Shown below are entries with pictures; the line with "ウェブ受講年間パスポート (104, 1105)" through the line with "legal (355, 504)" is the span to retype exactly, and the pictures stay out.

━━━ Supplied records

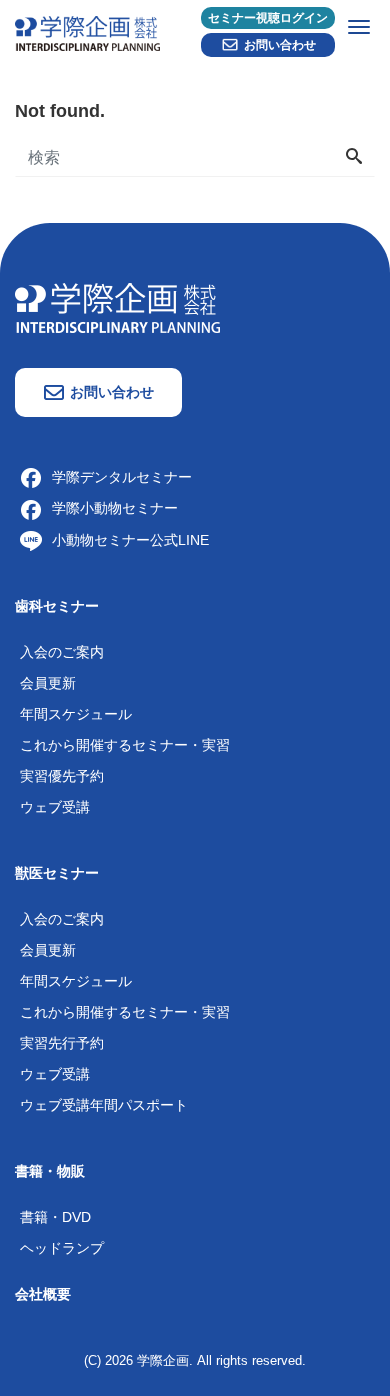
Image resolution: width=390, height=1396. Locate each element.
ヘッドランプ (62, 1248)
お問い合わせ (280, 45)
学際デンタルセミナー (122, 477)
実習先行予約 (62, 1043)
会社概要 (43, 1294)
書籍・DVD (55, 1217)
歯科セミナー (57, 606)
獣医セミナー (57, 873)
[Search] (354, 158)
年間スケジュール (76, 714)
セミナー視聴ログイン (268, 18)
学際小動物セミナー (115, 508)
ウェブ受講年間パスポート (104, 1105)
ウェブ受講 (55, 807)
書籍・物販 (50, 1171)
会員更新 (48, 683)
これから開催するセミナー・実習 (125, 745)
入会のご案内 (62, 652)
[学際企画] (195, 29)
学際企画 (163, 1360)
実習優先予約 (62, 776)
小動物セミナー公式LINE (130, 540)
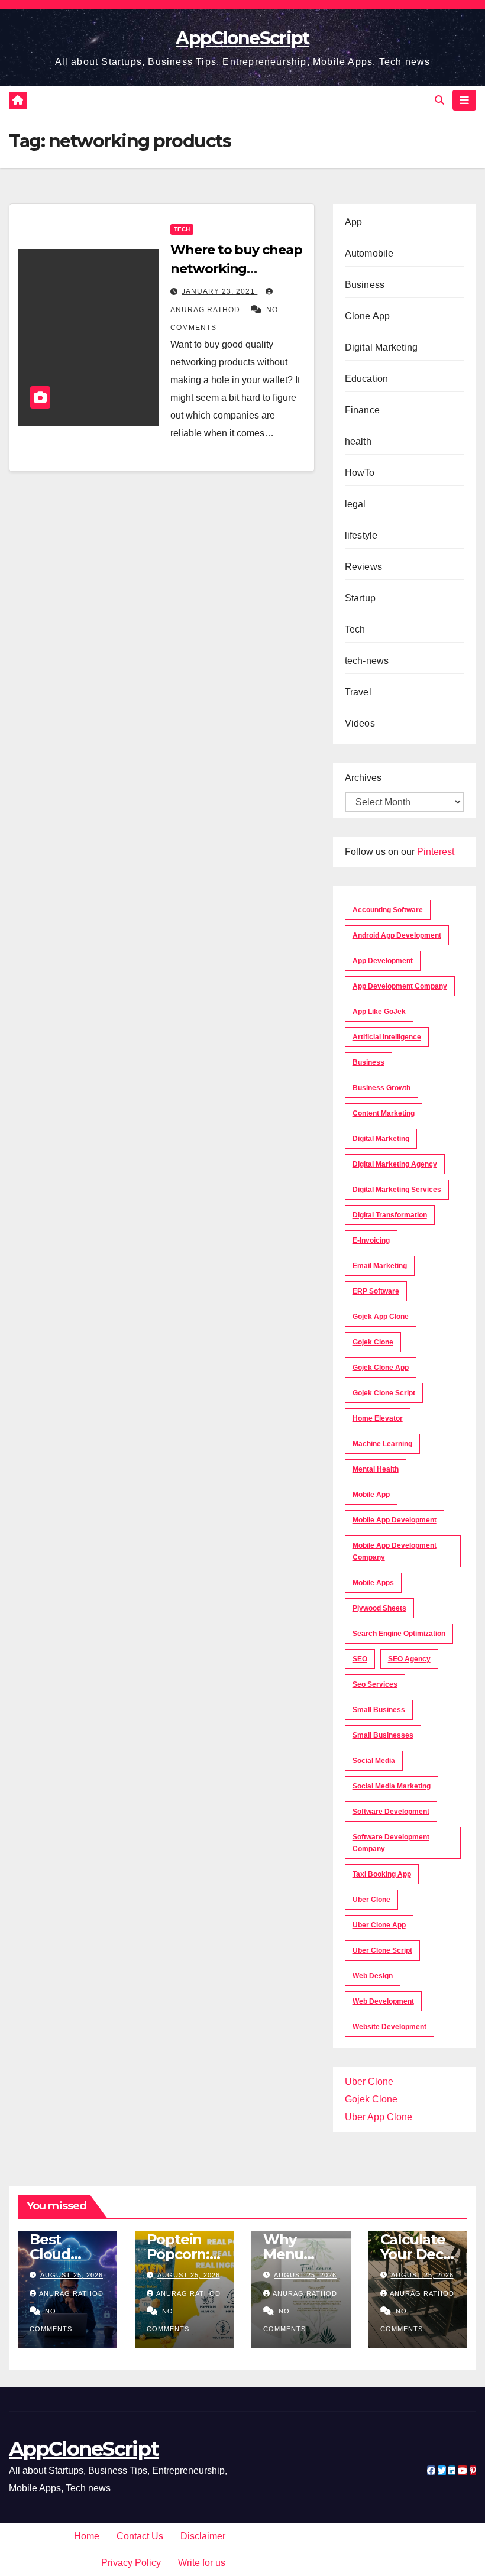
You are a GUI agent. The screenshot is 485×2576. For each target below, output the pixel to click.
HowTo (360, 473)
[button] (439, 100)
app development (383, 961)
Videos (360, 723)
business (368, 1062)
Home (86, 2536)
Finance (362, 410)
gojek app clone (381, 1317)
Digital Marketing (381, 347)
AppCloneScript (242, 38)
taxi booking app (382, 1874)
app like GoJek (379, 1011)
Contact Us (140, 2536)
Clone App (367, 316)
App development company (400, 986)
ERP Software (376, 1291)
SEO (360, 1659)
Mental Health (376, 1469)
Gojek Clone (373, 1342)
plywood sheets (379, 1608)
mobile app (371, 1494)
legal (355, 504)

━━━━━━
━━━ Supplied records

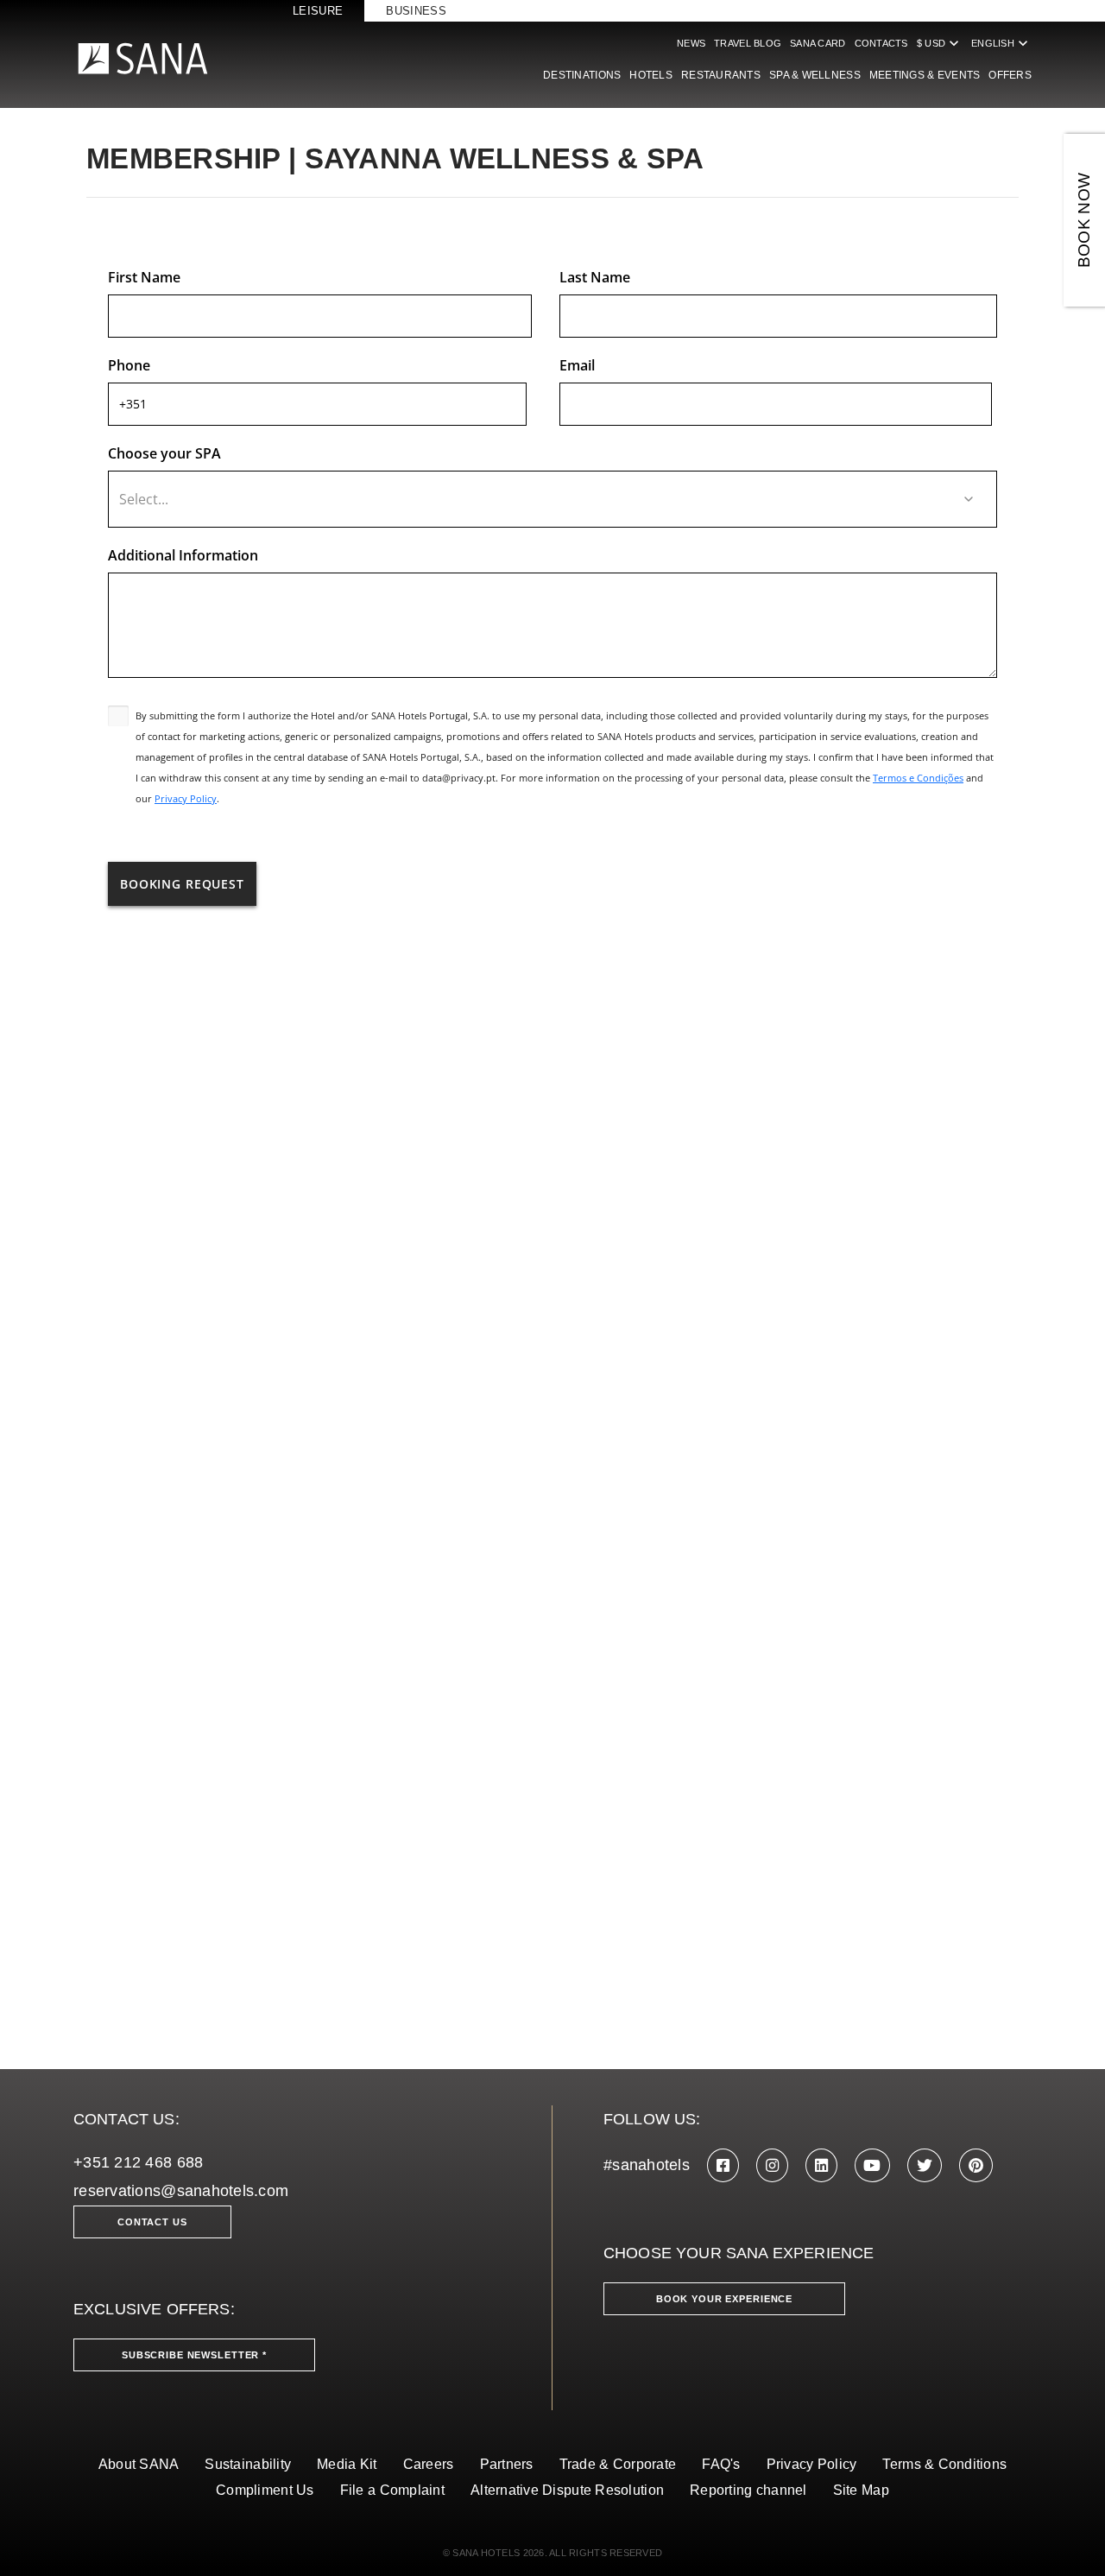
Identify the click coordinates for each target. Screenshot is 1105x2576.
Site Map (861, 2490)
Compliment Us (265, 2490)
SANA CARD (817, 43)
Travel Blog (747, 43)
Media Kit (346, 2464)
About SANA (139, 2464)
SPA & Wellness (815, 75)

━━━━━━

# [Response area]
ウェブ受講年間パスポート (104, 1105)
ウェブ受講 (55, 807)
書籍・物販 (50, 1171)
会員更新 (48, 683)
これから開催するセミナー・実習 (125, 745)
入会のご案内 (62, 652)
[学際企画] (195, 29)
学際企画 (163, 1360)
実習優先予約 (62, 776)
小動物セミナー公式LINE (130, 540)
You are a GUI agent. The screenshot is 485×2576. For each target below, output the pixel to click.
HowTo (360, 473)
[button] (439, 100)
app development (383, 961)
Videos (360, 723)
business (368, 1062)
Home (86, 2536)
Finance (362, 410)
gojek app clone (381, 1317)
Digital Marketing (381, 347)
AppCloneScript (242, 38)
taxi booking app (382, 1874)
app like GoJek (379, 1011)
Contact Us (140, 2536)
Clone App (367, 316)
App development company (400, 986)
ERP Software (376, 1291)
SEO (360, 1659)
Mental Health (376, 1469)
Gojek Clone (373, 1342)
plywood sheets (379, 1608)
mobile app (371, 1494)
legal (355, 504)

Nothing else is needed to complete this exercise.